• _Excerpted text_

In October 1863, he became secretary of the Massachusetts State Board of Charities, the first[clarification needed] established in America.[5] He was secretary from 1863 to 1868, a member from 1870 to 1876, and chairman from 1874 to 1876. In 1875, he made a searching investigation into the abuses of the Tewksbury almshouse, and in consequence that institution was reformed. In 1879 he helped to reorganize the system of Massachusetts charities, with special reference to the care of children and insane persons, in July 1879 becoming State Inspector of Charities under the new board, serving until 1888.[7]

Personal life edit

 
Franklin Sanborn in 1900

Sanborn lived in Concord, Massachusetts. He was twice married, first to Ariana Walker in 1854 for eight days until she died. Following his first wife's death, Sanborn courted nineteen-year-old Edith Emerson, the daughter of Ralph Waldo Emerson of Concord. (Sanborn's aunt Miss Alice Leavitt, his mother's sister, was personal nurse to Ralph Waldo Emerson's widow Lydian.[3][page needed]) Sanborn ultimately proposed to Miss Emerson in 1861, and was rejected. He apparently took offense and launched into a series of letters to Miss Emerson's mother. Those letters apparently inflamed the Emerson family, with the result that Ralph Waldo drafted a chilly letter to Sanborn, informing Sanborn of Emerson's wife's displeasure at having been accused. The matter did not end happily, with Mrs. Emerson writing her own letter of reproach to Sanborn.[12]

Ultimately, Sanborn begrudgingly apologized and moved on. He married as his second wife his cousin Louisa Augusta Leavitt in 1862—said to look enough like Sanborn to be his sister—the daughter of Sanborn's uncle Joseph Melcher Leavitt, a Boston merchant (Sanborn's other uncle was Benson Leavitt, once a partner of his wife's father and later acting mayor of Boston). Louisa Leavitt had worked as a schoolteacher at the Concord school Sanborn founded. The couple were married at the Church of the Disciples in Boston by abolitionist minister James Freeman Clarke.[13] They had three sons, the poet Thomas Parker Sanborn, the genealogist Victor Channing Sanborn, and Francis Bachiler Sanborn.

• _Dataset extract_
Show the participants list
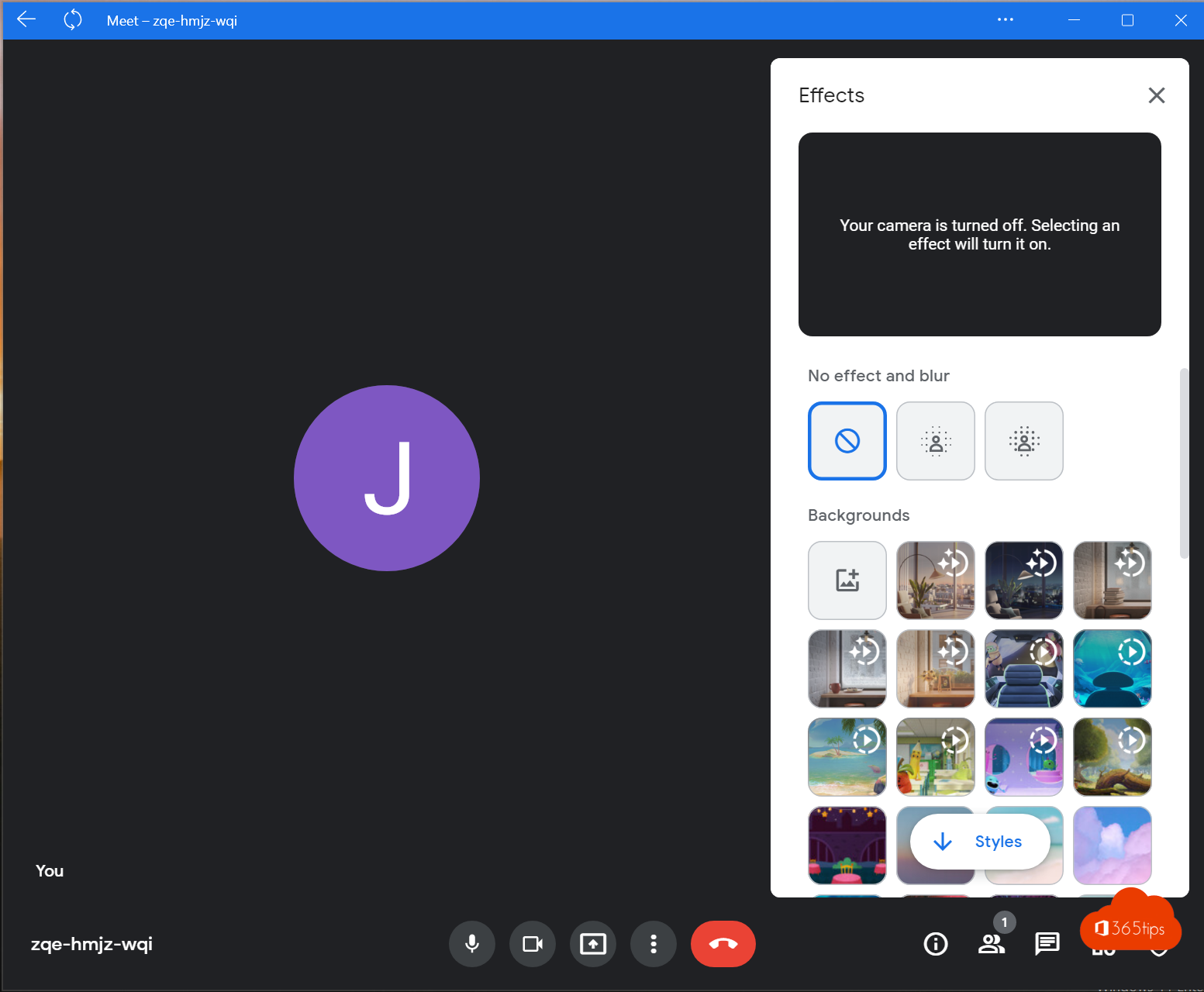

• _Exercise directions_
Repeat word for word the part of the Franklin Sanborn text from "Ultimately, Sanborn begrudgingly" up to and including "Francis Bachiler Sanborn.".

• _Solution to this task_
Ultimately, Sanborn begrudgingly apologized and moved on. He married as his second wife his cousin Louisa Augusta Leavitt in 1862—said to look enough like Sanborn to be his sister—the daughter of Sanborn's uncle Joseph Melcher Leavitt, a Boston merchant (Sanborn's other uncle was Benson Leavitt, once a partner of his wife's father and later acting mayor of Boston). Louisa Leavitt had worked as a schoolteacher at the Concord school Sanborn founded. The couple were married at the Church of the Disciples in Boston by abolitionist minister James Freeman Clarke.[13] They had three sons, the poet Thomas Parker Sanborn, the genealogist Victor Channing Sanborn, and Francis Bachiler Sanborn.